The American Federation of Government Employees Local 3403 confirmed the good news: “Earlier today, the Institute of Museum and Library Services notified the entire staff that they are being placed on administrative leave immediately. The notification followed a brief meeting between DOGE staff and IMLS leadership. Employees were required to turn in all government property prior to exiting the building, and email accounts are being disabled today. Museums and libraries will no longer be able to contact IMLS staff for updates about the funding they rely upon. The 2025 grant application program had already been paused. The status of previously awarded grants is unclear. Without staff to administer the programs, it is likely that most grants will be terminated.”
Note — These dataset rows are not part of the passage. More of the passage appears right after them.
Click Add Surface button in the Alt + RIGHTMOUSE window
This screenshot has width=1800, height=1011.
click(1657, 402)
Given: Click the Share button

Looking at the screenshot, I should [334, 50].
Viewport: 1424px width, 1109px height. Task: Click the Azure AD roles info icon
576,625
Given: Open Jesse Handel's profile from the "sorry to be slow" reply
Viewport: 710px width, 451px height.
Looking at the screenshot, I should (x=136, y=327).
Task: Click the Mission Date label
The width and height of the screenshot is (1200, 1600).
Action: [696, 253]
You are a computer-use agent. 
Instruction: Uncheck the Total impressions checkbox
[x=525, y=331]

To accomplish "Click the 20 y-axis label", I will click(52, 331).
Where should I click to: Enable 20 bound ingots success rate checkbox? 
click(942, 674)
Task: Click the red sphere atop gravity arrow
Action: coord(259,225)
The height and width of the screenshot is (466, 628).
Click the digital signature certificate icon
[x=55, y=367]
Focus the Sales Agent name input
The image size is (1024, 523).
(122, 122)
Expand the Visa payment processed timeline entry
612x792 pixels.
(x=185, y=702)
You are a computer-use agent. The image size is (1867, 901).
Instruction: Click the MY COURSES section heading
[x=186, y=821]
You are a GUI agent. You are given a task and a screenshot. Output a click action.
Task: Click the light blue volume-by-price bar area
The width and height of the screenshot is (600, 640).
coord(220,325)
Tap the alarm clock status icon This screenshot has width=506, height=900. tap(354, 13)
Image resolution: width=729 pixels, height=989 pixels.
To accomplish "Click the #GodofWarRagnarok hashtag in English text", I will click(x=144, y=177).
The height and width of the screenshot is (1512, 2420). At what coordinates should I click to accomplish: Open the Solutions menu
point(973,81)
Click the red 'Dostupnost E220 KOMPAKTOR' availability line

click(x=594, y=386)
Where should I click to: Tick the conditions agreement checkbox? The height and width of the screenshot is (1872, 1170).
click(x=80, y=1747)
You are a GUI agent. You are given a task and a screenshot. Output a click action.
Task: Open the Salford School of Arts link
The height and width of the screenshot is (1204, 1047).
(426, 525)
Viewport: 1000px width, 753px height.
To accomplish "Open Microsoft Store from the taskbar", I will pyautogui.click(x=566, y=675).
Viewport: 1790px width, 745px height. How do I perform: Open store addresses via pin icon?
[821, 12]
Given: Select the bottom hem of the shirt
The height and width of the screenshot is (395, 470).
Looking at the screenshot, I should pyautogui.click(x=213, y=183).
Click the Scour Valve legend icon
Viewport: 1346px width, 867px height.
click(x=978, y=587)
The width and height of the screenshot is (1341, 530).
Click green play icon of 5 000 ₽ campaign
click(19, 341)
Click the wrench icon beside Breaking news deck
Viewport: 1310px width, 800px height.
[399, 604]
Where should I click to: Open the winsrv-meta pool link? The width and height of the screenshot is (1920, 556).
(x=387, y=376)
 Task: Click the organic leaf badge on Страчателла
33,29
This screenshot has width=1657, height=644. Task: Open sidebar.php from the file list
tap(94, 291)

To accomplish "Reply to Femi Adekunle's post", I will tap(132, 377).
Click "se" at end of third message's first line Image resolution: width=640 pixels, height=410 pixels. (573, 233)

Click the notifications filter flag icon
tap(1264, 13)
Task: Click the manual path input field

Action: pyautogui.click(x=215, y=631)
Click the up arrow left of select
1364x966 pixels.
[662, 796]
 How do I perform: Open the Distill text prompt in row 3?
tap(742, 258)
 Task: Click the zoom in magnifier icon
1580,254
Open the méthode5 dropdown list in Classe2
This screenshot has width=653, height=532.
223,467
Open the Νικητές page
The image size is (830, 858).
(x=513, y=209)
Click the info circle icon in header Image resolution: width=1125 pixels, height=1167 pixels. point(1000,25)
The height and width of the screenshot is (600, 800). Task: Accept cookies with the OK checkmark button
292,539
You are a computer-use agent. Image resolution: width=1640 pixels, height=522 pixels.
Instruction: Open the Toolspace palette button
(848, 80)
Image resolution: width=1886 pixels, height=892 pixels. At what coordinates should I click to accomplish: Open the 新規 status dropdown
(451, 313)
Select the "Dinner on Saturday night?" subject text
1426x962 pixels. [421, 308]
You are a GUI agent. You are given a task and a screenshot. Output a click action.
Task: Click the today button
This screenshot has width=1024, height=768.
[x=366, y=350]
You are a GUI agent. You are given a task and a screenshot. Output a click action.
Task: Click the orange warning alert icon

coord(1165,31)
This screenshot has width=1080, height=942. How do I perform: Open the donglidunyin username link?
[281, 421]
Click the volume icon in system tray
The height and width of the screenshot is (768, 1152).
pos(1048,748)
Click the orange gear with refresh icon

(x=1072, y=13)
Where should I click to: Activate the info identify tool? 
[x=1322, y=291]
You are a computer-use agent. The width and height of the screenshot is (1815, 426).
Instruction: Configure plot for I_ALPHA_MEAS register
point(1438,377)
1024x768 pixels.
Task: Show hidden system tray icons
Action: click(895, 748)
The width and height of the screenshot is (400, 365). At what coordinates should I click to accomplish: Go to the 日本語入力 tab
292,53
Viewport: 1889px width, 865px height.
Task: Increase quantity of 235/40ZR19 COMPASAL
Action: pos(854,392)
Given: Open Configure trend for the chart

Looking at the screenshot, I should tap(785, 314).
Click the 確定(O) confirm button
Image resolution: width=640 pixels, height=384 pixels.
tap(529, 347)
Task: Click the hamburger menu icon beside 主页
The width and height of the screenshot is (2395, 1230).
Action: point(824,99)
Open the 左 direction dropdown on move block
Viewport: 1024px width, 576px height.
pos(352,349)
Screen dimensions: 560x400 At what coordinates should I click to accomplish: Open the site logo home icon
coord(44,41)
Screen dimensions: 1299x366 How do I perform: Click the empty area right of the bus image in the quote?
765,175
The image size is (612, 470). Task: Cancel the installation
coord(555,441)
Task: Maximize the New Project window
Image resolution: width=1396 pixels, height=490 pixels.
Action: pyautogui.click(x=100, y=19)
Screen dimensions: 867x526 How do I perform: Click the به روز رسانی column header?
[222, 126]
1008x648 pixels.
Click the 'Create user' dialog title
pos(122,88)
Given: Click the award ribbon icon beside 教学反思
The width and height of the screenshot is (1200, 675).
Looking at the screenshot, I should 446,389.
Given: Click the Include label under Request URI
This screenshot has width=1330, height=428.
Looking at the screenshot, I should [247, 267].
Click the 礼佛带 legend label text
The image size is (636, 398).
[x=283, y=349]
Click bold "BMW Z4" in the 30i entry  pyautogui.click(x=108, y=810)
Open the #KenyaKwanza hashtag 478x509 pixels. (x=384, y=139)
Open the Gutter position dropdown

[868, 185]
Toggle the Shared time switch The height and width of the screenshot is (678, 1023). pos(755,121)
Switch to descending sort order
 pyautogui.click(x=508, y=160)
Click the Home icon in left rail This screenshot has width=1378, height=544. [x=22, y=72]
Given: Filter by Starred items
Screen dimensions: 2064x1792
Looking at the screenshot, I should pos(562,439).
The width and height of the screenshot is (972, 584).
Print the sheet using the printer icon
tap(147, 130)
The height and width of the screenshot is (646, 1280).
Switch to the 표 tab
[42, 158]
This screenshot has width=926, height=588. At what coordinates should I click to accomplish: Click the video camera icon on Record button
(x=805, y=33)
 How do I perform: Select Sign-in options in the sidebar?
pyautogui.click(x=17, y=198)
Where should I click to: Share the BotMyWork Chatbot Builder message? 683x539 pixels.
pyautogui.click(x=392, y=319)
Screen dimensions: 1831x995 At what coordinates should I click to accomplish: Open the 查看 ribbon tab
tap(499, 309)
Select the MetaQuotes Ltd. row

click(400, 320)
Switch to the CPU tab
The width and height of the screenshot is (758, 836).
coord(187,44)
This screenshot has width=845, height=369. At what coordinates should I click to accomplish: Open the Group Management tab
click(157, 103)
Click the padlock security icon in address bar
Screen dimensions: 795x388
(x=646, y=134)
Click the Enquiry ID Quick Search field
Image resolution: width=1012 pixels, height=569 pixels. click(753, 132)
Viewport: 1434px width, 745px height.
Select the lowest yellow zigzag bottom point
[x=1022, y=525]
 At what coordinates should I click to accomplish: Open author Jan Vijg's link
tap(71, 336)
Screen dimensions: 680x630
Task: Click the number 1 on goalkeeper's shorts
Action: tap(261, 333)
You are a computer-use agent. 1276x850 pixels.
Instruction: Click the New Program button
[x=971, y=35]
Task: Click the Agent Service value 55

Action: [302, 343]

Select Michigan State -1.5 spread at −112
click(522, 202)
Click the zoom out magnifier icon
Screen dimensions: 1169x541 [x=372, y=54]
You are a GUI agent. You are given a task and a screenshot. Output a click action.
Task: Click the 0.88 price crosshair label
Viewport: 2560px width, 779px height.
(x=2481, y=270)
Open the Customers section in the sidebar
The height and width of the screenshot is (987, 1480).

Surveying the damage, the American Alliance of Museums lamented: “Placing the entire staff on administrative leave raises questions as to whether the agency will be able to fulfill its legal obligations to disperse congressionally appropriated funding, leaving museums, libraries, and communities across the country at risk of losing vital resources.”

This is not a triumph of Philistinism. It is a triumph of federal responsibility. Those who oppose these federal agencies don’t oppose museums or libraries; they simply don’t believe that the federal government has any mandate to be involved in such entities, or any need to be involved in them. There were museums and libraries in the United States for far longer than there was a federal agency overseeing them, and there will be long after this agency is but a dim memory. If these museums and libraries have any value to the public, they will survive without federal help. The entire cultural landscape will be healthier with the demise of subsidized entities that nobody really wants. And so once again DOGE deserves the gratitude of all Americans.